Die Möglichkeit, Deutschland die verlorenen Marktanteile wieder abzujagen, ist eine rein theoretische. Denn dazu müsste es Macron gelingen, Frankreichs Lohnstückkosten durch „Hartzige“ Bestimmungen am Arbeitsmarkt um 25 Prozent abzusenken, weil man Marktanteile nur zurückgewinnen kann, indem man die Preise seines Konkurrenten unterbietet. Frankreich müsste sein Lohnniveau also um mindestens 25 Prozent senken.

Das provozierte eine Revolution, an der gemessen die Revolte der „Gelbwesten“ ein harmloser Kinderjausen-Zwischenfall wäre. Gleichzeitig verminderte es Frankreichs Inlandskaufkraft, die die Konjunktur derzeit aufrechthält, in einem Ausmaß, das sie in kürzester Zeit zusammenbrechen ließe.

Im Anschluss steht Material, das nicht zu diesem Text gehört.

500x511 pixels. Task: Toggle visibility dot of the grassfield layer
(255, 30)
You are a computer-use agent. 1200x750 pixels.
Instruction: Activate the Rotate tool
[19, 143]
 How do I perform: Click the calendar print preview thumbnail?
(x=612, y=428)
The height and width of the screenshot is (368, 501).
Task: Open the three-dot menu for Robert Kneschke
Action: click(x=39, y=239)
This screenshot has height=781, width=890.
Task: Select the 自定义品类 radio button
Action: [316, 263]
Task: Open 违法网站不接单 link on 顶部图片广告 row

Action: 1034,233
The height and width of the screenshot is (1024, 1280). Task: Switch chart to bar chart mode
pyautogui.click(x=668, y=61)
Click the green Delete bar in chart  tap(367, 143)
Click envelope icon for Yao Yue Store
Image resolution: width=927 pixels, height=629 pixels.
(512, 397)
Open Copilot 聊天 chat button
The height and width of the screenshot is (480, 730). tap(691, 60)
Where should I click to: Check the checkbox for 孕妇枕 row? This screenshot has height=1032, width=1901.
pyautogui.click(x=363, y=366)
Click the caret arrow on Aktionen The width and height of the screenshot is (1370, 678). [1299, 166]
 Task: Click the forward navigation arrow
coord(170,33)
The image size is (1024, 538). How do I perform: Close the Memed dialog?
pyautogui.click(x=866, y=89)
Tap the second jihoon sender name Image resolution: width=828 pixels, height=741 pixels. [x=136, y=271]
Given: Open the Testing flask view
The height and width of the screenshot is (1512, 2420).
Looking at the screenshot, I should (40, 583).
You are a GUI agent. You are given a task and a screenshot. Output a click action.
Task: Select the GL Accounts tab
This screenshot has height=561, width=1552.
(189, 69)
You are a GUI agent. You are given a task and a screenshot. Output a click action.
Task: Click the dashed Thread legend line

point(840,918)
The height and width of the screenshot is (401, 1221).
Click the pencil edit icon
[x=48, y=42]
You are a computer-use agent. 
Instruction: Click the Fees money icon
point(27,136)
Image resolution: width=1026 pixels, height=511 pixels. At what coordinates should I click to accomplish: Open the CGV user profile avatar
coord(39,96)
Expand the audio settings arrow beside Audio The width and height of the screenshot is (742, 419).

Ich sehe nicht, wie sich Macron ohne Hilfe Deutschlands – durch massive deutsche Investitionen, die angesichts des dort herrschenden Arbeitskräftemangels die deutschen Löhne deutlich steigerten, zugleich aber auch französischen Anbietern zugutekämen – aus dieser desolaten politischen Lage befreien soll. Zumal Le Pen sehr geschickt agiert: Sie hat die „Gelbwesten“ ihrer „unverbrüchlichen Unterstützung“ versichert, sich aber, anders als die Führer der linken Opposition, nicht an ihren Demonstrationen beteiligt, so dass sie nicht mit brennenden Autos und eingeschlagenen Scheiben identifiziert wird. Wie Heinz-Christian Strache, der sich nie mit den braunen Ausrutschern seiner Funktionäre identifiziert, wirkt sie auf diese Weise „staatsmännisch“ und wurde auch schon von Macron ins Elysée geladen.

Ich sehe sie nach den nächsten Wahlen dort residieren.